Sitting on your couch, with a cup of hot chocolate and a blanket as you look at the soft glow only your Christmas tree can provide, brings the holiday spirit into your home. The twinkle of Christmas lights is one of the most beautiful parts of the holiday season. But when you have a live Christmas tree in your home, it could be a fire risk, and many people don’t think about that. Between 2010-2014, U.S. fire departments responded to an estimated average of 210 home structure fires per year that began with Christmas trees! Air Supply Heating & Air Conditioning is here to share tips that will keep your live Christmas tree from becoming a fire hazard.
Cut the Stump of Christmas Tree Before Putting it in Tree Stand
You may not fully realize this, but even though your Christmas tree has been cut down, it is still very much alive. This live tree needs to be fed and watered in order to avoid risk of fire. When you first purchase your tree, you need to go home and cut the very bottom of the stump off before putting it in your tree stand. This will open up the trunk and prepare it to drink water. After you have cut the bottom of the stump, get it in water quickly before you need to do it again.
How Often to Water Christmas Tree
Keeping the tree stand filled with water is crucial in keeping this Christmas tree alive throughout the entire holiday season. You should check it multiple times a day and add water as needed to keep it full at all times. Your tree will drink more water in the first week than it will the week of Christmas. If your tree stand runs out of water, your Christmas tree will start to dry out before the season is over.

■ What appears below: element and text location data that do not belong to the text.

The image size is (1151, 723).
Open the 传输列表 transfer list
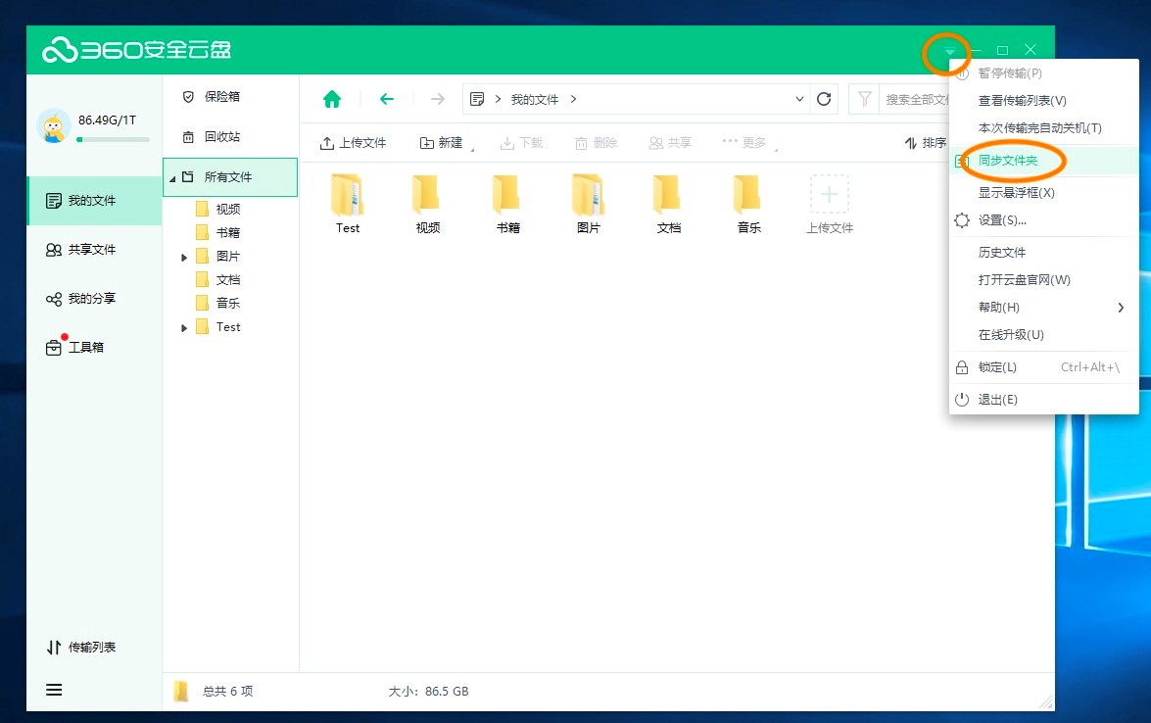tap(83, 647)
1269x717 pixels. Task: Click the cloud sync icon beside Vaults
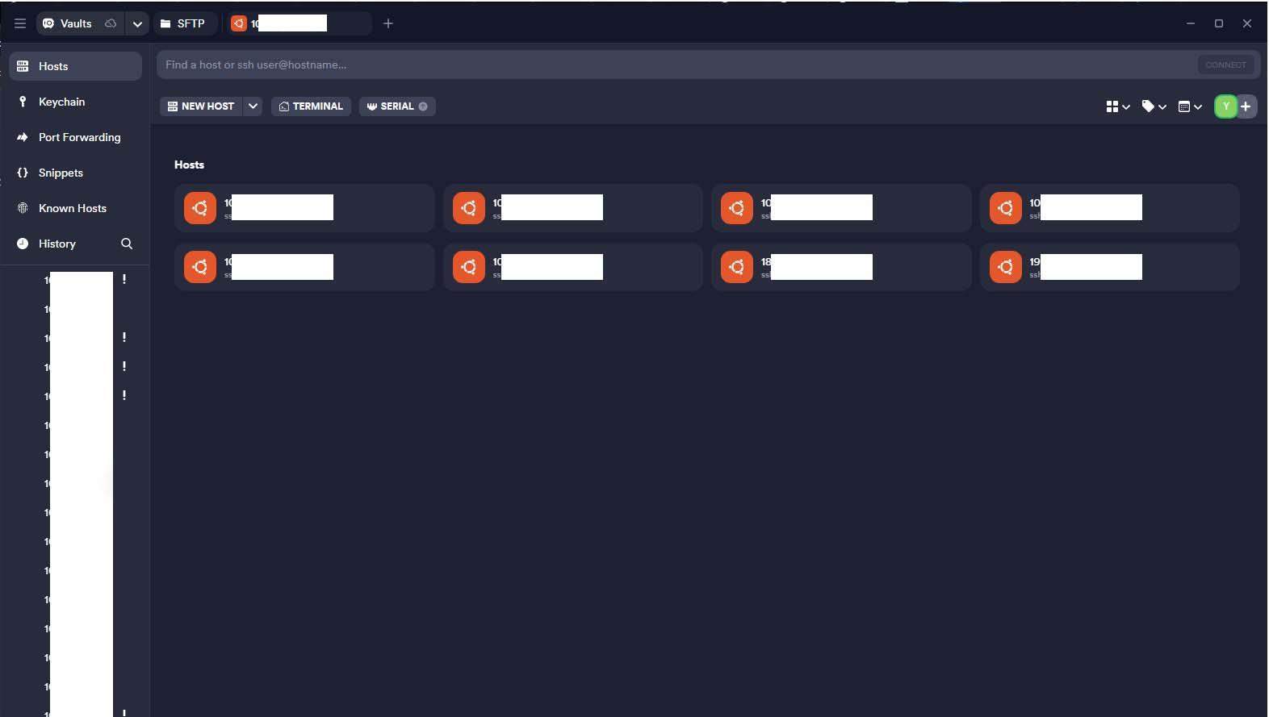[x=111, y=23]
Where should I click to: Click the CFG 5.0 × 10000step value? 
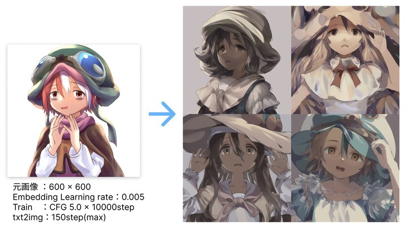point(92,207)
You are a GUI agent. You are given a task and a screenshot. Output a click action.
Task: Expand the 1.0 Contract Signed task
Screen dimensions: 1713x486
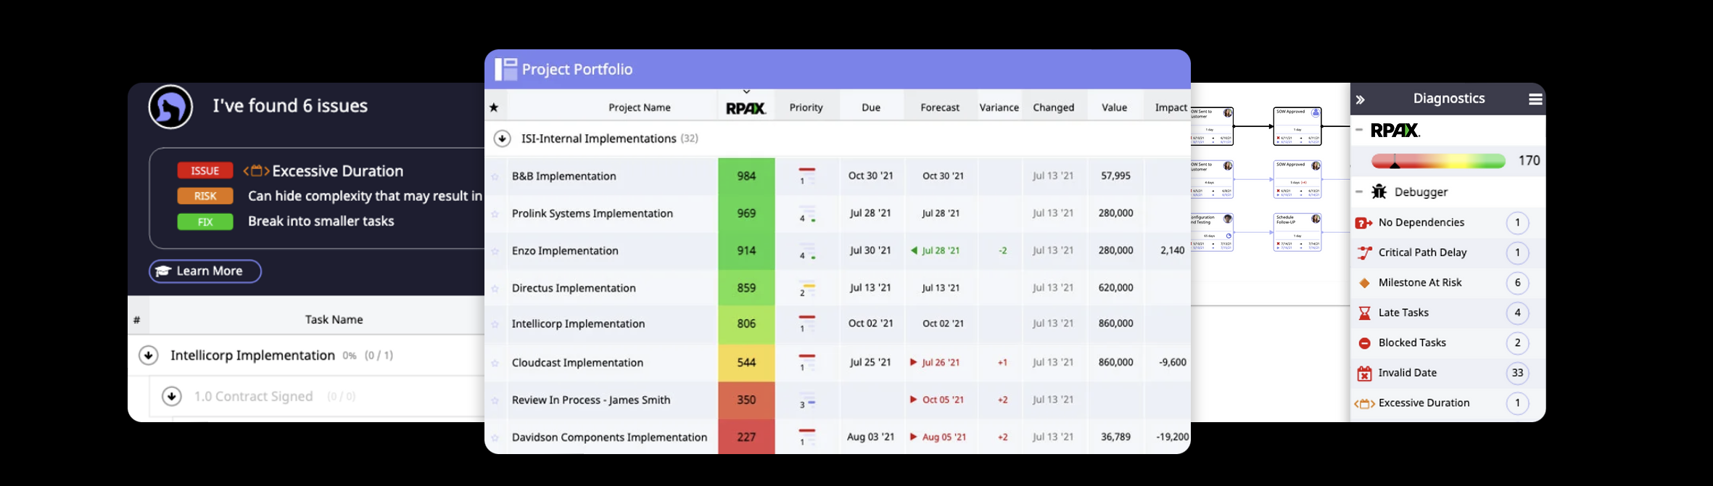pyautogui.click(x=172, y=396)
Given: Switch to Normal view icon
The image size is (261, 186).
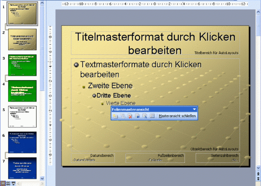Looking at the screenshot, I should tap(3, 183).
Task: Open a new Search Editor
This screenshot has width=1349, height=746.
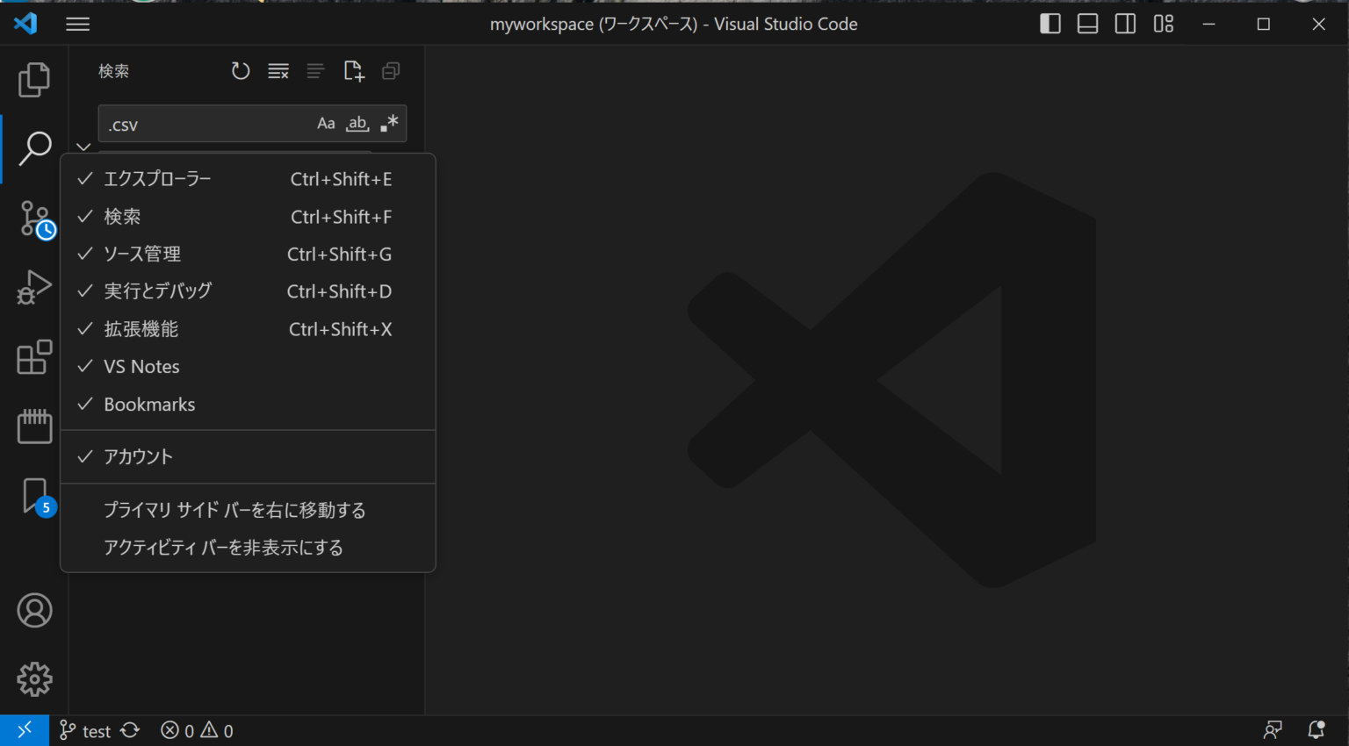Action: click(x=353, y=71)
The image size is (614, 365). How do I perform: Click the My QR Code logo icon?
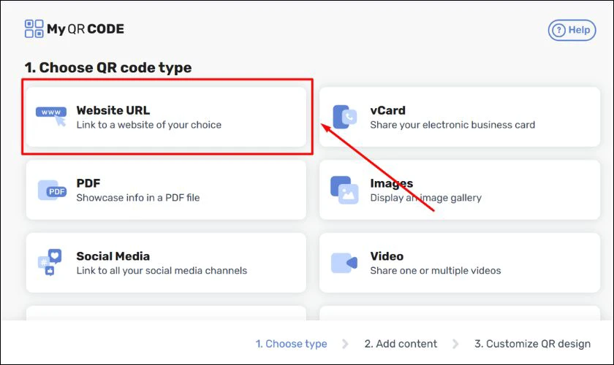(34, 29)
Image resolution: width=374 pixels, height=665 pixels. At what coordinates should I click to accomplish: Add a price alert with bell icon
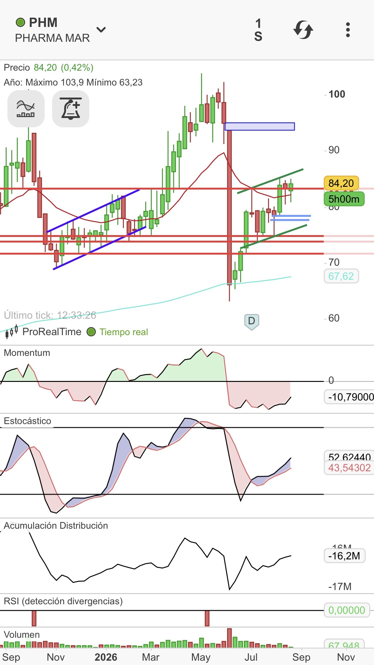point(71,109)
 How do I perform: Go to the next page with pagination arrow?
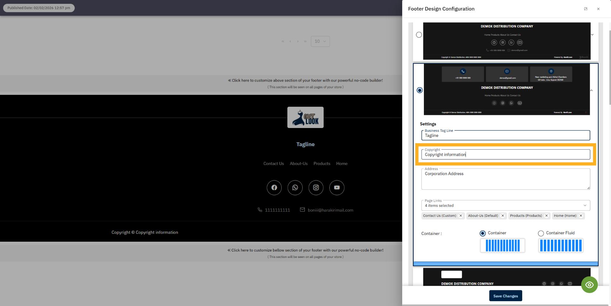(x=298, y=41)
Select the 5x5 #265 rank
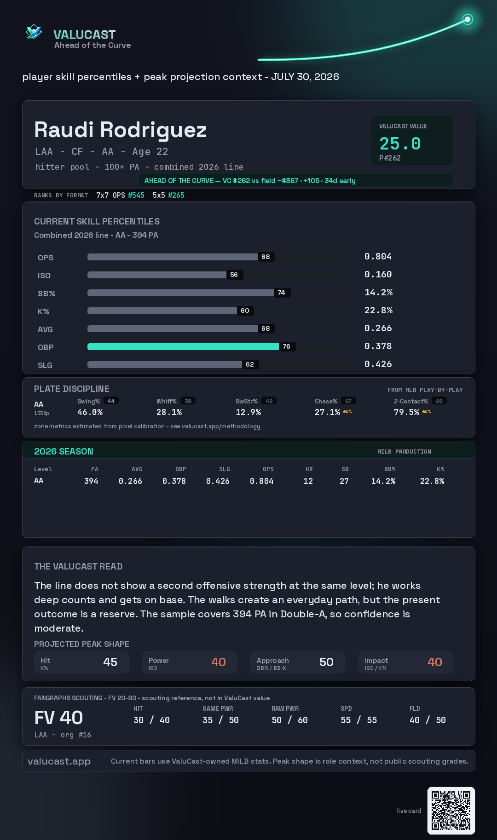The height and width of the screenshot is (840, 497). coord(168,195)
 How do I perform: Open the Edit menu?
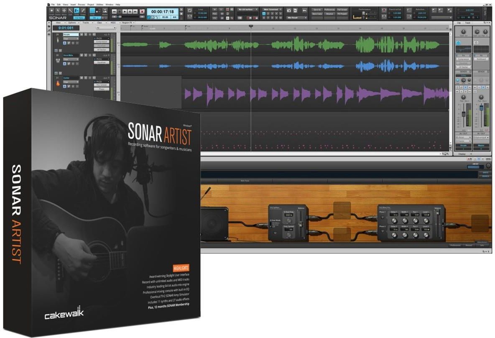coord(59,4)
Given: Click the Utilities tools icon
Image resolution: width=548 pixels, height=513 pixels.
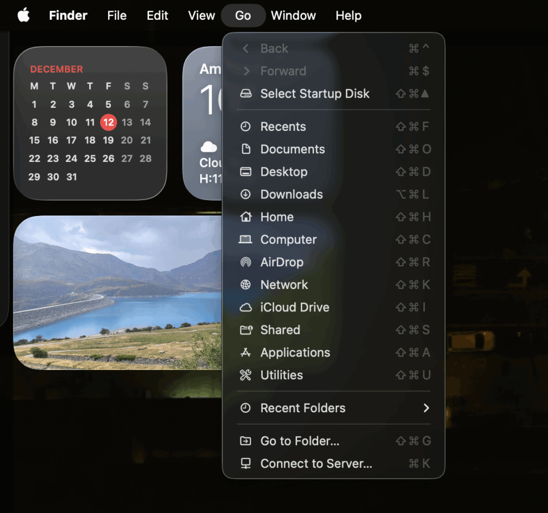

Keep Your Christmas Tree Away from Heat Sources
When placing your Christmas tree in the room, make sure it is not sitting next to any heat sources. These heat sources might include your furnace vents. The hot air that blows from these vents will speed up the drying process of your tree. You should also avoid putting your Christmas tree next to any fireplaces. You don’t want a spark to end up landing on your tree and causing a house fire. Avoid lighting any candles near your tree as well, because any open flame is a fire risk.
HVAC Fire Restoration
If you have fallen victim to a house fire, it can be utterly devastating. Starting the clean-up process can seem overwhelming. Your HVAC system might not be one of the first things you think about after experiencing a house fire. If your HVAC system isn’t restored after a house fire, it can end up causing problems later on. It can not only cause problems for you HVAC system when soot and ash are in your ductwork, but it can cause problems for your health as well.